Tip #6: Look for a spam checker. Although a few email marketing companies offer a spam checker that will scan and rate your email based on spam triggers, most providers do not offer this feature. What they do offer, however, are tutorials or articles about keeping your subject lines and email content free of elements that could get your email marked as spam. Make sure to follow those tips, and your emails should be deliverable. (MailChimp offers Inbox Inspector, an add-on that allows the MailChimp team to manually review your email campaigns before you send them. It costs $29 per three campaign inspections.)
Tip #7: Define the jargon.
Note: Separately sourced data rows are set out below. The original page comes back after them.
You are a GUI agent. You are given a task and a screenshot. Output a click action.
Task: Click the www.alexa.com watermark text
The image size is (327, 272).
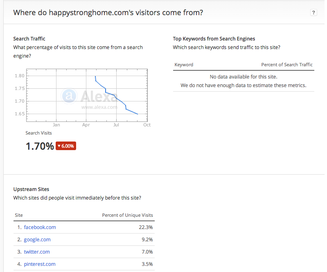coord(99,107)
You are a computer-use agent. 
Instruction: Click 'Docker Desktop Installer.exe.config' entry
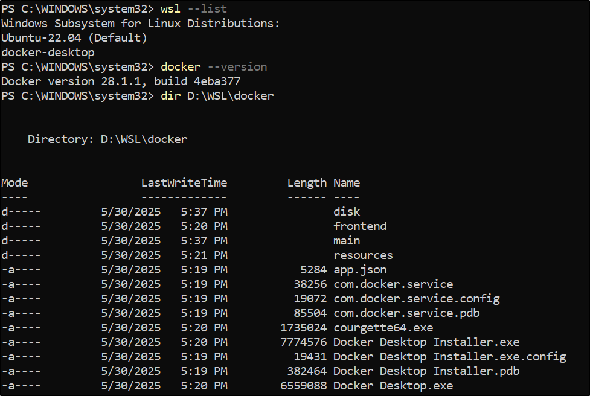[450, 357]
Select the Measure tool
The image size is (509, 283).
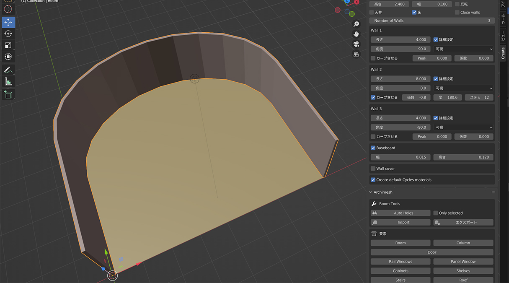(x=8, y=81)
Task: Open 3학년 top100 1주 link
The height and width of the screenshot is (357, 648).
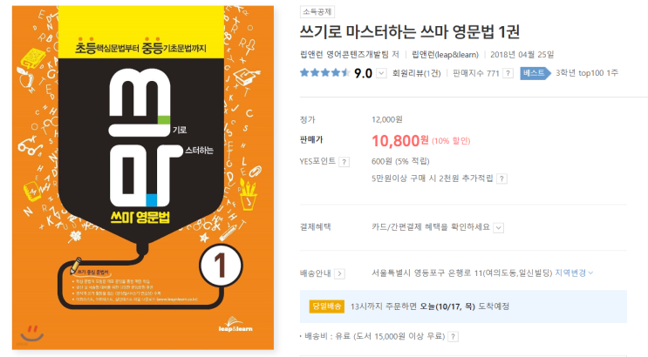Action: click(x=587, y=73)
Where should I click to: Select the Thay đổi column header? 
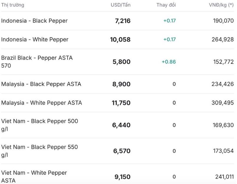pyautogui.click(x=166, y=5)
Email marketing companies tout many features of their respective products, a few of which are jargon terms that seem attractive but that require further explanation. Here are our Cliff's Notes on a few key terms:
Tip #8: Pay attention to customer support hours. Email marketing customer support hours are important. Some email marketing programs offer phone, email and live chat support; some only offer email support. Others offer extensive tutorials and online knowledgebase. Availability of customer support may, in some instances, dictate when your email newsletters will be sent. If you are rushing to send out an email campaign for an upcoming event, for example, the last thing you'd want to do is to wait for customer support to respond to your issues. It also helps to plan out what time you want your campaigns to be sent and give yourself enough time to troubleshoot any issues that may come up.